Elisabeth S.

Elisabeth S.16 février 2019

Je suis d’origine indienne, née à Bagnolet.

Une classe, 22 mecs et une fille, moi…

Dans sa classe de seconde pro, je suis la seule fille. Si je me sens parfois isolée et n’aime pas les remarques sexistes de mes camarades, je ne regrette pour autant pas mon choix.

Par Elisabeth S.16 février 2019

Dans ma classe, en seconde pro, il y a 22 mecs pour une seule fille. Et cette fille, devinez quoi, c’est moi. J’ai choisi la filière Systèmes numériques car j’aime les nouvelles technologies et mon rêve est de devenir ingénieur en informatique. Mais pour être honnête, je ne m’attendais pas à être exclusivement entourée de garçons.

Le fait que les mecs de ma classe parlent souvent des filles et de leurs corps me met mal à l’aise. Dans ces moments, ils oublient que je suis là. Ils se mettent à juger les élèves ou les profs du lycée en disant : « Une telle est grosse, une telle n’a pas de formes, celle-ci est trop belle… » Dès qu’ils ont le temps, à la récré, entre les cours ou même en cachette pendant les cours, ils regardent des vidéos de filles un peu dénudées. Et d’après ce que je comprends, leur idéal, c’est une fille qui a des formes et qui parle à tout le monde.

Ça leur arrive aussi d’insulter les filles. Ou plutôt les mères. C’est gênant de les entendre mal parler des femmes… Ce manque de respect me met en colère, ça me fait mal à la tête. J’aimerais leur dire, mais je ne peux pas, parce qu’ils parlent tous en même temps, tout le temps, et qu’ils ne m’écouteraient pas. En plus de ça, je suis seule alors qu’eux sont tous ensemble, donc je me tais et j’essaye de ne pas les écouter.

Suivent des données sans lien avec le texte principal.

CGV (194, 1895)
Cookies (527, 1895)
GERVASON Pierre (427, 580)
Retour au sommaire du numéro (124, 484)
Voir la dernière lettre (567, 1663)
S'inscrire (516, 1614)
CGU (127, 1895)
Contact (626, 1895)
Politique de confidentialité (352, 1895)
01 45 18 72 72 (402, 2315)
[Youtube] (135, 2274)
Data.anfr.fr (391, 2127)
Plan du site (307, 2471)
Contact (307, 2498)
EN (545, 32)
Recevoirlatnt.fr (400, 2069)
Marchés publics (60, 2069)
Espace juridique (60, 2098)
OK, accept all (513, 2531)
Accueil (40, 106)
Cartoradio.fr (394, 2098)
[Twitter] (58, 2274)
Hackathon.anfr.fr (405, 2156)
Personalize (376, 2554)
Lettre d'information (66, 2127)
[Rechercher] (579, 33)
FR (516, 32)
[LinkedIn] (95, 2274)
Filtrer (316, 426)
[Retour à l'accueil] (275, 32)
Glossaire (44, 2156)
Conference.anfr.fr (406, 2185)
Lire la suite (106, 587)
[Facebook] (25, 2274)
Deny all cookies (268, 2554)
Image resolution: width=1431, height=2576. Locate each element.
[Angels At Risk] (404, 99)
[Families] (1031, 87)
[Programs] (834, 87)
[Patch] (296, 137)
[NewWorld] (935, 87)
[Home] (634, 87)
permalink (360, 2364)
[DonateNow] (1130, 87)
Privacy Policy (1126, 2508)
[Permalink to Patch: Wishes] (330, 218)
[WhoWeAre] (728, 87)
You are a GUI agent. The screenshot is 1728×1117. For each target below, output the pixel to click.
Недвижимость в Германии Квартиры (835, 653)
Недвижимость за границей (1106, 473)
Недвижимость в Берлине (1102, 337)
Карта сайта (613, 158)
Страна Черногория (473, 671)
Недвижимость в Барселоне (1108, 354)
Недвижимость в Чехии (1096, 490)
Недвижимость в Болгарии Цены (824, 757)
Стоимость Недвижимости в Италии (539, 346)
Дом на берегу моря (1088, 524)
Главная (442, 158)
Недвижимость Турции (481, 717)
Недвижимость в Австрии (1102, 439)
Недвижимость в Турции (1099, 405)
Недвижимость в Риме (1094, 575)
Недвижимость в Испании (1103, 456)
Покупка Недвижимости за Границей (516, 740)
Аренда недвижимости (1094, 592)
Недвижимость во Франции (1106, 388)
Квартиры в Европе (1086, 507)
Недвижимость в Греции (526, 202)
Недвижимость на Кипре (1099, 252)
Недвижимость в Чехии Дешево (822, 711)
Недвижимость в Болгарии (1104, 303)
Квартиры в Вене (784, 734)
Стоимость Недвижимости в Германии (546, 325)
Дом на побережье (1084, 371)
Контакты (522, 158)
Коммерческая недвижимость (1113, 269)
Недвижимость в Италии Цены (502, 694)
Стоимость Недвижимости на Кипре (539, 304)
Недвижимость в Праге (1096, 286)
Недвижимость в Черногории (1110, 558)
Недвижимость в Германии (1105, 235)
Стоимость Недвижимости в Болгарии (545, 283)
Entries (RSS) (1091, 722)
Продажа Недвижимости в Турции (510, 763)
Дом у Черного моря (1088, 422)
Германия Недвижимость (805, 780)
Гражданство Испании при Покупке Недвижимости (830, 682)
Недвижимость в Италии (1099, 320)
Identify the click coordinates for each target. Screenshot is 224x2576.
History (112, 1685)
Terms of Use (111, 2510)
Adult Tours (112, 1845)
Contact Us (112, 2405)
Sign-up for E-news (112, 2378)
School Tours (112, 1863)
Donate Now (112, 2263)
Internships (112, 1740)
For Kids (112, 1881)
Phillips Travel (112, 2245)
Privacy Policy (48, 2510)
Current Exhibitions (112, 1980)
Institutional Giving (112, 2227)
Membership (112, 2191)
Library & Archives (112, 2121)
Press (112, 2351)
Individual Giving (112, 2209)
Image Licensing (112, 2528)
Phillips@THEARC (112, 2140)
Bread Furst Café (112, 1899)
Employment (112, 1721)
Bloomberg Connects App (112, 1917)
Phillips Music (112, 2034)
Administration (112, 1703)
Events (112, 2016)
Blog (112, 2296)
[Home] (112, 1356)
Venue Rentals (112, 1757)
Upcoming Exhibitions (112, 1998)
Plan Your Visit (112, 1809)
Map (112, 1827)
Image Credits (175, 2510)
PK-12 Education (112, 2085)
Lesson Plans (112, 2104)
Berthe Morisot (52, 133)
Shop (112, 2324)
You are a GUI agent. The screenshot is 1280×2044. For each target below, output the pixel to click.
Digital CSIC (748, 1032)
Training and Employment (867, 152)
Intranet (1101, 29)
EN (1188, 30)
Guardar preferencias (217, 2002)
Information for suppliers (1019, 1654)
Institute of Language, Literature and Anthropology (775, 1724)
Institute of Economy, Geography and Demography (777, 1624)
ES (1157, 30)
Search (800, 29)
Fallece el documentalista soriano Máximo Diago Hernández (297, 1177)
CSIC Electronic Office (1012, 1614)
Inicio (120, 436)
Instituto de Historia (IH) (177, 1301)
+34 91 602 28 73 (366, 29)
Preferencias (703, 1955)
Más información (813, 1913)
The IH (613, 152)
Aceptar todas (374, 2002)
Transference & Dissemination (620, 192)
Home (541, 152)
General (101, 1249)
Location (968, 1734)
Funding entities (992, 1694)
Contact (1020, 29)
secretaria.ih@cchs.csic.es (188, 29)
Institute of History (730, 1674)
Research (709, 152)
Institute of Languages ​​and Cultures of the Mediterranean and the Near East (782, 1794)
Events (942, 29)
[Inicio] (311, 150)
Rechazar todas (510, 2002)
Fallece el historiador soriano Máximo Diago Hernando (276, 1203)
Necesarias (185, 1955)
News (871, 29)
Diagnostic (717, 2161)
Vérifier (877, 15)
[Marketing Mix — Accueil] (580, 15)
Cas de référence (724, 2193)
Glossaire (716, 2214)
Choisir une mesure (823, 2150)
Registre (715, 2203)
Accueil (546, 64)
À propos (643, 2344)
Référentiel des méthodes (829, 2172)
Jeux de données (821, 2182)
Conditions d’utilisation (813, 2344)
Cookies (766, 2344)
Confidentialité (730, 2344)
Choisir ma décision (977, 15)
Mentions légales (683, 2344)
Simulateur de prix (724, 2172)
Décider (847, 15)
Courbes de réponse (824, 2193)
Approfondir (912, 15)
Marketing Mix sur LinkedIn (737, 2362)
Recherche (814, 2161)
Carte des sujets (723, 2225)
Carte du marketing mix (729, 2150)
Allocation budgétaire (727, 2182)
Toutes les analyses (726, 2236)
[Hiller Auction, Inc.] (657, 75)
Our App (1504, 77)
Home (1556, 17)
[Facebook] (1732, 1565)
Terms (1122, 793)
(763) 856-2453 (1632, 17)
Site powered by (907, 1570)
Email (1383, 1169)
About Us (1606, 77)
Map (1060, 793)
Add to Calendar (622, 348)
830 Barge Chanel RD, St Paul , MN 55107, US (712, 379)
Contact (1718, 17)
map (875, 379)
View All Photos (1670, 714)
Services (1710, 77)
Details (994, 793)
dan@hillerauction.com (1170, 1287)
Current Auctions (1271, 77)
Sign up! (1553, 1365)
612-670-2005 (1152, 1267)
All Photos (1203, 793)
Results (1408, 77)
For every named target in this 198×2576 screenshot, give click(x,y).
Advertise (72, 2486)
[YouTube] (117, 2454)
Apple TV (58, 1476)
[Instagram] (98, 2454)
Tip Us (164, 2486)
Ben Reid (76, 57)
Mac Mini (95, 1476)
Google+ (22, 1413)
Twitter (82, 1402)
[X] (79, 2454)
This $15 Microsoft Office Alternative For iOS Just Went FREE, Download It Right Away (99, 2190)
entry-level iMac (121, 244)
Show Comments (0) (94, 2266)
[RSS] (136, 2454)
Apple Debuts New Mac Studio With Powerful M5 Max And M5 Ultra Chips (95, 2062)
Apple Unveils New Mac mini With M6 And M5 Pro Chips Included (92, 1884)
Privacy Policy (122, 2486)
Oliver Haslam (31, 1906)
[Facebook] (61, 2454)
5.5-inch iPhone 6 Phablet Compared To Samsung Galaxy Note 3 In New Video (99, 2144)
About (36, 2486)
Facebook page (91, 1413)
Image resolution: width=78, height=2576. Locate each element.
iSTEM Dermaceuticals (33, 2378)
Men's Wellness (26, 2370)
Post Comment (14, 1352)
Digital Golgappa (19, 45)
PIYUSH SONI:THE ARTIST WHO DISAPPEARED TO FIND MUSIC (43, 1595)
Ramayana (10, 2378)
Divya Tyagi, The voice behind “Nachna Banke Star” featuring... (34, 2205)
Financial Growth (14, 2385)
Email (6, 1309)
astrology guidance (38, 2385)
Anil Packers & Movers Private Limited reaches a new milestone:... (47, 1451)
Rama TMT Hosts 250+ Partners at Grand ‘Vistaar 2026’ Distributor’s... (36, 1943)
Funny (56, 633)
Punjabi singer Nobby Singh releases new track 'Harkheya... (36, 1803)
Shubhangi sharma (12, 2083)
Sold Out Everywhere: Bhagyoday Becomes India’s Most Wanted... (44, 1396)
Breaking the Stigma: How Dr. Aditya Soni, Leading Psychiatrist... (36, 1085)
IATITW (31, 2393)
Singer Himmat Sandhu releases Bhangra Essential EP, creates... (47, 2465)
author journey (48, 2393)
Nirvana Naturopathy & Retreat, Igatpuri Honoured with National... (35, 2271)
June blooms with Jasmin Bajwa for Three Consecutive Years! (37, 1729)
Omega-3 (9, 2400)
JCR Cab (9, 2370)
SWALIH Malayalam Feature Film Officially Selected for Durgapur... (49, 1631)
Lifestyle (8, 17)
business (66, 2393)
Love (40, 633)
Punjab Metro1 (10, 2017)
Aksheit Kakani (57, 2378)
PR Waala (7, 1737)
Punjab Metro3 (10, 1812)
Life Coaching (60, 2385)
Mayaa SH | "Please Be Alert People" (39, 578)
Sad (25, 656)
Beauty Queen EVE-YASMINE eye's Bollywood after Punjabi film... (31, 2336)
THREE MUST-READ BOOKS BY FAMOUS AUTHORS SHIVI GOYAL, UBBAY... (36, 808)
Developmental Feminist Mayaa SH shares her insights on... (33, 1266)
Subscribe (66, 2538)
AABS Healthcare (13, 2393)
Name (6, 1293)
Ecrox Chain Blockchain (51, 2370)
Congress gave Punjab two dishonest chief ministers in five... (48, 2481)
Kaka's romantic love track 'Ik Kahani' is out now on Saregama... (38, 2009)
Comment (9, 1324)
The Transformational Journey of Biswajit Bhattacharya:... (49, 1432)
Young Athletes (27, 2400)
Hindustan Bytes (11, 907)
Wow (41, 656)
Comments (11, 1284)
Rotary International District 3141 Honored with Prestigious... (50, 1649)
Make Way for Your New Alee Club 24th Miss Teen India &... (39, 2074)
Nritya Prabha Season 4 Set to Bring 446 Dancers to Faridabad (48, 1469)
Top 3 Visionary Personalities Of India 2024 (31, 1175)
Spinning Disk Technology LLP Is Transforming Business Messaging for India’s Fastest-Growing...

Les garçons font plus attention à moi

On n’a pas les mêmes délires ce qui fait que j’ai du mal à lier des amitiés. Dès que je parle à un garçon, les autres en tirent toujours des conclusions : « Ah tu vas te mettre en couple avec lui ! » Du coup, je préfère ne pas leur parler. Mais au fond, ça m’attriste de ne pas avoir d’amis. Je suis seule pendant les heures de récréation et j’essaye de tuer le temps comme je peux, en regardant mon téléphone ou en allant au CDI pour lire des BD ou aller sur l’ordinateur. Heureusement, j’ai toujours mes amies de primaire et de collège à l’extérieur. Et quand je les retrouve, ça me fait du bien.

Et puis, il y a aussi des côtés positifs. Même si j’ai tendance à rester dans mon coin, les garçons essayent de m’inclure. Ils me disent de venir avec eux pendant les heures de permanence, ils me demandent si je vais bien, si je veux à boire ou à manger quand ils ont quelque chose à partager.

Les professeurs aussi sont sympas et me demandent si je me sens bien dans la classe. Depuis le début de l’année, je leur dis que tout va bien pour ne pas faire d’histoire et pour rester tranquille sans avoir de problèmes.

Pourquoi genrer les formations ? Marie a aussi choisi cette voie, elle s’est retrouvée entourée d’hommes, parfois assez durs. Et elle a su s’imposer ! « Femme ingénieure, j’ai osé »

J’en discute parfois avec ma mère et je lui dis que c’est fatiguant d’être tout le temps la seule fille. C’est vrai que c’est dur, mais je pense que je vais m’habituer. J’ai encore deux ans devant moi et je sens déjà que les choses s’améliorent. Au début de l’année, personne ne me parlait et maintenant, je vois bien que les garçons font plus attention à moi. Je pense qu’ils font des efforts de leur côté. Et du mien, j’en fais aussi. J’essaye de leur parler et d’aller vers eux, alors qu’à la base je suis plutôt timide. Petit à petit, on apprend à se connaître et à s’apprivoiser.